There is a black feathered angel who has skin as pale as bleached vellum. His eyes are the blue of synthetic ice. He wanders the parquet floors of the Crawford Art Gallery sniffing at the post-nineteenth century exhibits: the canvasses which proclaim “God is dead” and the conceptual installations which disdain craft and persistence. That first time he was astonished by my own open-mouthed perceiving of him and immediately raised a frosted finger to his lips so the nearby class of long robed Limerick convent girls would learn nothing of him. “I have three arias and five choral symphonies running simultaneously in the chambers of my many cerebra.” he confided, but still had a spare string of neurones to listen to me. All I had were the usual inquiries which he patiently answered for the first time in decades. His name could not be annunciated but sounded only by running a silver comb through the final three feathers of an angel’s right wingtip. Early in the Godless century he had been the guardian of a gifted boy who yearned to paint but was so poor he could draw only by scraping slate flagstones with flints of lime. In his short life the boy haunted the gallery and expired of consumption here one afternoon. The angel had stayed ever since. “Are you a painter?” he said, his face filled with concern for himself. Why after a century of anonymity should he be open now to the probing of my eyes?

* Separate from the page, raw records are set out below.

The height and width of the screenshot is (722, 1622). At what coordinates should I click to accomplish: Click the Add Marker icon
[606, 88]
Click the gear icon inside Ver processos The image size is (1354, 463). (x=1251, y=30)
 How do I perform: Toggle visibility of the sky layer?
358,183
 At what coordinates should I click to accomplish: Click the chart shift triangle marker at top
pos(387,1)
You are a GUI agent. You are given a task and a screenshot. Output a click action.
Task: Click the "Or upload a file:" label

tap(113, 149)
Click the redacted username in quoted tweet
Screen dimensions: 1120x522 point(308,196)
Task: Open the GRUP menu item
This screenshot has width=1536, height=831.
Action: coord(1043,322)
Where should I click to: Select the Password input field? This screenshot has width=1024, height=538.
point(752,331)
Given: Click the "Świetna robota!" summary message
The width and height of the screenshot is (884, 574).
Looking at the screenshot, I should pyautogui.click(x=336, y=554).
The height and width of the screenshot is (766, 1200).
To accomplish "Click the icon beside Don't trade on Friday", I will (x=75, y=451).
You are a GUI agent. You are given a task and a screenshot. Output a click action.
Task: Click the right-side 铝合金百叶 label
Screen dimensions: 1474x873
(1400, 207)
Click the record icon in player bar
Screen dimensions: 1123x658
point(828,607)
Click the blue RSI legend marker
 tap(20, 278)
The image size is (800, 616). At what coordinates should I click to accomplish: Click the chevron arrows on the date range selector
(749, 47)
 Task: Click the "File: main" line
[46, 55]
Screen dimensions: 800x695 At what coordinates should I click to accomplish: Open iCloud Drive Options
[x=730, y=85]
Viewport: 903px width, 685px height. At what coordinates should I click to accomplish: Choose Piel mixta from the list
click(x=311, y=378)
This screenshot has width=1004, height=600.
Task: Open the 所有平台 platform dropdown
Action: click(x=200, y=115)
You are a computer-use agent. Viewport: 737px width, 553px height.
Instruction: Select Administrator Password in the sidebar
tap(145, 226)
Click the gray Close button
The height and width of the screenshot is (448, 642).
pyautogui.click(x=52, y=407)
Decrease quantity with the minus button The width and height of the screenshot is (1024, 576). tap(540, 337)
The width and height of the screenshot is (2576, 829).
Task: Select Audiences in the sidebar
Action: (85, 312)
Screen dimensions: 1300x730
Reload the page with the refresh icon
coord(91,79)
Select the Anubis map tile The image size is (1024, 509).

When I confessed to being a poet, and a minor one to boot, he was appalled. “But I have no interest in poetry.” I calmed him by assuring him I had no need of his guarding and would not make him leave the gallery. “I’m Godless too,” I told him. The mixture of relief and disgust expressed simultaneously on his face was beyond the reach of any actor. We still meet whenever I call in. Lately he was taken by the Daniel Maclise exhibition. When I told him Maclise was described as being of the British School in the Prince of Wales Museum in Bombay he became apoplectic. Angels have nationality too it seems.